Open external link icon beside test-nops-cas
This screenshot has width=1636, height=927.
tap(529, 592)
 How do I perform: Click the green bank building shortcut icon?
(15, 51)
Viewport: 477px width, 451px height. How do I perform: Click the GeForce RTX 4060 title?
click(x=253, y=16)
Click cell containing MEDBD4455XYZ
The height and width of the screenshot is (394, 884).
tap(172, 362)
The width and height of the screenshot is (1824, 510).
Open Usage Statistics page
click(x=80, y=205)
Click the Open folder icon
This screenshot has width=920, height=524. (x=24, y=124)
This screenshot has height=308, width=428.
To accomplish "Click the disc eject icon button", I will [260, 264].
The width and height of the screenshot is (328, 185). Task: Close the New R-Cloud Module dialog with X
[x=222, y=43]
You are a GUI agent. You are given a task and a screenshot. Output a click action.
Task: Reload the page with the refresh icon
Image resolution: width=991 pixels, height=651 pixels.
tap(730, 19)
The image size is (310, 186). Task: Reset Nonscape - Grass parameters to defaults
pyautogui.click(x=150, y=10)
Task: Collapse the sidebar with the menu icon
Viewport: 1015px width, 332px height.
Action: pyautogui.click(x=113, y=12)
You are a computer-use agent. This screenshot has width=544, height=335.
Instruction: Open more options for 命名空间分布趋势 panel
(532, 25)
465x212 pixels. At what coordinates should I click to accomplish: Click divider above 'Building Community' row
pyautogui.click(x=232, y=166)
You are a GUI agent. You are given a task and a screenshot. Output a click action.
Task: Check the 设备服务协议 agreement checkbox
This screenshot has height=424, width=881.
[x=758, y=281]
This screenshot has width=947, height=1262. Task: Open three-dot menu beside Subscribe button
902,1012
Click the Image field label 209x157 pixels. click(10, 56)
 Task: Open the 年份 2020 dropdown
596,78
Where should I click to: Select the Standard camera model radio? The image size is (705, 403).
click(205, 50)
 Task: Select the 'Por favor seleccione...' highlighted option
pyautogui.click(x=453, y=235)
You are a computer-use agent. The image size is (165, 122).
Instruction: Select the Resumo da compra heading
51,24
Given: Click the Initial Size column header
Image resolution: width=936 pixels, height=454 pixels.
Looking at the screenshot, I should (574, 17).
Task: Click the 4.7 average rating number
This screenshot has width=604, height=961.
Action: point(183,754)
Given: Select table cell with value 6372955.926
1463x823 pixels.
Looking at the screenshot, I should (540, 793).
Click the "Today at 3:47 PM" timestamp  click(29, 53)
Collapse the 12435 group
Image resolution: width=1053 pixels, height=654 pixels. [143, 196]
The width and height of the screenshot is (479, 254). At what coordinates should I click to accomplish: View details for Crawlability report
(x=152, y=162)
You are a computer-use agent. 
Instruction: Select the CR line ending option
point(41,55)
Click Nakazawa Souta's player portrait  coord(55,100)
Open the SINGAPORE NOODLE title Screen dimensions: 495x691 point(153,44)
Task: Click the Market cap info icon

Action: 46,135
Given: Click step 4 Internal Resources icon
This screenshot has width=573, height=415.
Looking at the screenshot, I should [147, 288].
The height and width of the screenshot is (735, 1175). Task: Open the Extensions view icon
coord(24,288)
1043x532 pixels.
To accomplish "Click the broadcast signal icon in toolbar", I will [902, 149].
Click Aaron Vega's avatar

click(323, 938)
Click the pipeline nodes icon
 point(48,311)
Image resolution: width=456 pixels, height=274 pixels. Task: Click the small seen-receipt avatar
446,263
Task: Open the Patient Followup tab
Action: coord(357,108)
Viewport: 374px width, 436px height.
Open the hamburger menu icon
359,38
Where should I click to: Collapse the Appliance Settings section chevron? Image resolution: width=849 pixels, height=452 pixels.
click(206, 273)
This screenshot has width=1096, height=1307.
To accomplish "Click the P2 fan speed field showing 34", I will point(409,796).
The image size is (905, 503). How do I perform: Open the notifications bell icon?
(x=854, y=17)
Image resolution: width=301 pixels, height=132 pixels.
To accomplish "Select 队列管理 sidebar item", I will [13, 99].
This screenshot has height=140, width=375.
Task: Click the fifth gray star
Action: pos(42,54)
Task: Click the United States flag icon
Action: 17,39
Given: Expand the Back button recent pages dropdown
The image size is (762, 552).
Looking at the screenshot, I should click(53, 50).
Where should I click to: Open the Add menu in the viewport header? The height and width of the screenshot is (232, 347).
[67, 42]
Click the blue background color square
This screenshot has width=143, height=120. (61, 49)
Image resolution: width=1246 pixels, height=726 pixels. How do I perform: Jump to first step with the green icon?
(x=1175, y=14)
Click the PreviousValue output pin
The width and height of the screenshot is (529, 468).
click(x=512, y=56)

____

→ Exercise:
Format the entries from the line containing "Image resolution: width=456" through the line containing "click(206, 273)", both included, as a Markdown table with a Row column numbering each line and a Text column holding it, skipping any blank lines.

→ Exercise solution:
| Row | Text |
|---|---|
| 1 | Image resolution: width=456 pixels, height=274 pixels. Task: Click the small seen-receipt avatar |
| 2 | 446,263 |
| 3 | Task: Open the Patient Followup tab |
| 4 | Action: coord(357,108) |
| 5 | Viewport: 374px width, 436px height. |
| 6 | Open the hamburger menu icon |
| 7 | 359,38 |
| 8 | Where should I click to: Collapse the Appliance Settings section chevron? Image resolution: width=849 pixels, height=452 pixels. |
| 9 | click(206, 273) |